- Exercise description
Down to the last character, write out the records below.

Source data
>>>

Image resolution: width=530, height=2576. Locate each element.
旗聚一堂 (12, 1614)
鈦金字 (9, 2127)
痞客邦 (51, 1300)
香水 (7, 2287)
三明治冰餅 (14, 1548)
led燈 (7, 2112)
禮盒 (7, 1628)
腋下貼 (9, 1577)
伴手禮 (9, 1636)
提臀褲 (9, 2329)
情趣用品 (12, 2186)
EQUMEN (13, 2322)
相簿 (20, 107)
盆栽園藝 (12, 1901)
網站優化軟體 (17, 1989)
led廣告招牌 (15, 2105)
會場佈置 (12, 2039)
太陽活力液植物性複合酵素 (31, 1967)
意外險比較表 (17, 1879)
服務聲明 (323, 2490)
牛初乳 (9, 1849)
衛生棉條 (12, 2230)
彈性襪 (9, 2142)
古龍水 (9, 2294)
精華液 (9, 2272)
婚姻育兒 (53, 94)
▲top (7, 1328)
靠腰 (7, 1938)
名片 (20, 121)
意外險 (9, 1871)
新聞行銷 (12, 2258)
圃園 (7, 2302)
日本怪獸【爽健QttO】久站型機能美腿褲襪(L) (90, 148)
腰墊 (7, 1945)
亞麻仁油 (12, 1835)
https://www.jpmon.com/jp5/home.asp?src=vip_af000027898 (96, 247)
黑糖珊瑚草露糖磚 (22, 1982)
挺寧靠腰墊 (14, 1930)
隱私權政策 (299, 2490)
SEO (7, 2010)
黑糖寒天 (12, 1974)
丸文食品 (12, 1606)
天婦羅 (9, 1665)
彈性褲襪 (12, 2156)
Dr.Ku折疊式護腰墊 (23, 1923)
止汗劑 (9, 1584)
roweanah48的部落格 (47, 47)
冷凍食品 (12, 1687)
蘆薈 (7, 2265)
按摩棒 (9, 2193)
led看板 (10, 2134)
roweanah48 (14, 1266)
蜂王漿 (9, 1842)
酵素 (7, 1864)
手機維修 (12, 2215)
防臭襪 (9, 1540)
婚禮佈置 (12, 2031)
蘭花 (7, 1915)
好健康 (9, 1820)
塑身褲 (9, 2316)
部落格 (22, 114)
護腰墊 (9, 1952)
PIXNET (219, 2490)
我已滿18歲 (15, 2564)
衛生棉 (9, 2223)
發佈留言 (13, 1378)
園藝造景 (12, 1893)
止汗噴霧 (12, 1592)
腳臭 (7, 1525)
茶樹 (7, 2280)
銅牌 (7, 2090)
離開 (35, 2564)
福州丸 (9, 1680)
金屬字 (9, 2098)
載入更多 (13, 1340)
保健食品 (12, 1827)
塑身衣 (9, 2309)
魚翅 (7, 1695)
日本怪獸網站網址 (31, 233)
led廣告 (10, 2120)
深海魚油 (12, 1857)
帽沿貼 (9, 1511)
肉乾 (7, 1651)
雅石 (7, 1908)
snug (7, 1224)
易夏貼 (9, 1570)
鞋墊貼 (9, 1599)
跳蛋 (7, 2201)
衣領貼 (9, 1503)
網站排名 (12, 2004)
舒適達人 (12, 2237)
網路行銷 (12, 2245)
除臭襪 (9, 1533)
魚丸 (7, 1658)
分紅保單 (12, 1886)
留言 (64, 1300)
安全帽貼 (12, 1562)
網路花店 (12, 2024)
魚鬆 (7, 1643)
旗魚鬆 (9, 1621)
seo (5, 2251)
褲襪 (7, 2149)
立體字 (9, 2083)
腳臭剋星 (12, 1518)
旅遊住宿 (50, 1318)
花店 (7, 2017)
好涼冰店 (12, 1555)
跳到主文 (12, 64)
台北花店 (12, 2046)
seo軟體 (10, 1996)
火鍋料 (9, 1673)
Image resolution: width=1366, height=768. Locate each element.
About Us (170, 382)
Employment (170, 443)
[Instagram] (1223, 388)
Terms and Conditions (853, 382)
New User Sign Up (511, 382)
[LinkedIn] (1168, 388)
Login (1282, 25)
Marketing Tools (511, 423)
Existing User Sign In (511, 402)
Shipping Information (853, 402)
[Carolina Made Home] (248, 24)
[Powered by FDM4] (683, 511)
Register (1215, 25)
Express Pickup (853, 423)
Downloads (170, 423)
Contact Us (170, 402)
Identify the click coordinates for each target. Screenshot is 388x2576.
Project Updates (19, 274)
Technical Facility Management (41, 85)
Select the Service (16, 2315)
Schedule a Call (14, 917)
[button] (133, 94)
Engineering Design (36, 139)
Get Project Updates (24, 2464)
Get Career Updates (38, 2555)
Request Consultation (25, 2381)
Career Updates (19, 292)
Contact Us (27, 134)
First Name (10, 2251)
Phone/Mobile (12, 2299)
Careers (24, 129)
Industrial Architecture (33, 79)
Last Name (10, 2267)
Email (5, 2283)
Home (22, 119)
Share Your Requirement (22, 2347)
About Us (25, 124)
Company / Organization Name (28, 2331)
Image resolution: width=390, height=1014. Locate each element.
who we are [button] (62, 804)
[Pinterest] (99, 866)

<<<

- Output of the exercise
Image resolution: width=530, height=2576. Locate each element.
旗聚一堂 (12, 1614)
鈦金字 (9, 2127)
痞客邦 (51, 1300)
香水 (7, 2287)
三明治冰餅 (14, 1548)
led燈 (7, 2112)
禮盒 (7, 1628)
腋下貼 (9, 1577)
伴手禮 (9, 1636)
提臀褲 (9, 2329)
情趣用品 (12, 2186)
EQUMEN (13, 2322)
相簿 (20, 107)
盆栽園藝 (12, 1901)
網站優化軟體 (17, 1989)
led廣告招牌 (15, 2105)
會場佈置 (12, 2039)
太陽活力液植物性複合酵素 (31, 1967)
意外險比較表 (17, 1879)
服務聲明 (323, 2490)
牛初乳 (9, 1849)
衛生棉條 (12, 2230)
彈性襪 (9, 2142)
古龍水 (9, 2294)
精華液 (9, 2272)
婚姻育兒 (53, 94)
▲top (7, 1328)
靠腰 (7, 1938)
名片 (20, 121)
意外險 (9, 1871)
新聞行銷 (12, 2258)
圃園 (7, 2302)
日本怪獸【爽健QttO】久站型機能美腿褲襪(L) (90, 148)
腰墊 (7, 1945)
亞麻仁油 (12, 1835)
https://www.jpmon.com/jp5/home.asp?src=vip_af000027898 (96, 247)
黑糖珊瑚草露糖磚 (22, 1982)
挺寧靠腰墊 (14, 1930)
隱私權政策 (299, 2490)
SEO (7, 2010)
黑糖寒天 (12, 1974)
丸文食品 (12, 1606)
天婦羅 (9, 1665)
彈性褲襪 (12, 2156)
Dr.Ku折疊式護腰墊 (23, 1923)
止汗劑 (9, 1584)
roweanah48的部落格 (47, 47)
冷凍食品 (12, 1687)
蘆薈 (7, 2265)
按摩棒 (9, 2193)
led看板 (10, 2134)
roweanah48 (14, 1266)
蜂王漿 (9, 1842)
酵素 (7, 1864)
手機維修 (12, 2215)
防臭襪 (9, 1540)
婚禮佈置 (12, 2031)
蘭花 (7, 1915)
好健康 (9, 1820)
塑身褲 (9, 2316)
部落格 (22, 114)
護腰墊 (9, 1952)
PIXNET (219, 2490)
我已滿18歲 (15, 2564)
衛生棉 (9, 2223)
發佈留言 (13, 1378)
園藝造景 (12, 1893)
止汗噴霧 (12, 1592)
腳臭 (7, 1525)
茶樹 (7, 2280)
銅牌 (7, 2090)
離開 (35, 2564)
福州丸 (9, 1680)
金屬字 (9, 2098)
載入更多 (13, 1340)
保健食品 (12, 1827)
塑身衣 (9, 2309)
魚翅 (7, 1695)
日本怪獸網站網址 (31, 233)
led廣告 (10, 2120)
深海魚油 (12, 1857)
帽沿貼 (9, 1511)
肉乾 (7, 1651)
雅石 (7, 1908)
snug (7, 1224)
易夏貼 (9, 1570)
鞋墊貼 (9, 1599)
跳蛋 (7, 2201)
衣領貼 (9, 1503)
網站排名 (12, 2004)
舒適達人 (12, 2237)
網路行銷 (12, 2245)
除臭襪 (9, 1533)
魚丸 (7, 1658)
分紅保單 (12, 1886)
留言 (64, 1300)
安全帽貼 (12, 1562)
網路花店 (12, 2024)
魚鬆 (7, 1643)
旗魚鬆 (9, 1621)
seo (5, 2251)
褲襪 (7, 2149)
立體字 (9, 2083)
腳臭剋星 (12, 1518)
旅遊住宿 (50, 1318)
花店 (7, 2017)
好涼冰店 (12, 1555)
跳到主文 (12, 64)
台北花店 (12, 2046)
seo軟體 (10, 1996)
火鍋料 (9, 1673)
Image resolution: width=1366, height=768. Locate each element.
About Us (170, 382)
Employment (170, 443)
[Instagram] (1223, 388)
Terms and Conditions (853, 382)
New User Sign Up (511, 382)
[LinkedIn] (1168, 388)
Login (1282, 25)
Marketing Tools (511, 423)
Existing User Sign In (511, 402)
Shipping Information (853, 402)
[Carolina Made Home] (248, 24)
[Powered by FDM4] (683, 511)
Register (1215, 25)
Express Pickup (853, 423)
Downloads (170, 423)
Contact Us (170, 402)
Identify the click coordinates for each target. Screenshot is 388x2576.
Project Updates (19, 274)
Technical Facility Management (41, 85)
Select the Service (16, 2315)
Schedule a Call (14, 917)
[button] (133, 94)
Engineering Design (36, 139)
Get Project Updates (24, 2464)
Get Career Updates (38, 2555)
Request Consultation (25, 2381)
Career Updates (19, 292)
Contact Us (27, 134)
First Name (10, 2251)
Phone/Mobile (12, 2299)
Careers (24, 129)
Industrial Architecture (33, 79)
Last Name (10, 2267)
Email (5, 2283)
Home (22, 119)
Share Your Requirement (22, 2347)
About Us (25, 124)
Company / Organization Name (28, 2331)
Image resolution: width=390, height=1014. Locate each element.
who we are [button] (62, 804)
[Pinterest] (99, 866)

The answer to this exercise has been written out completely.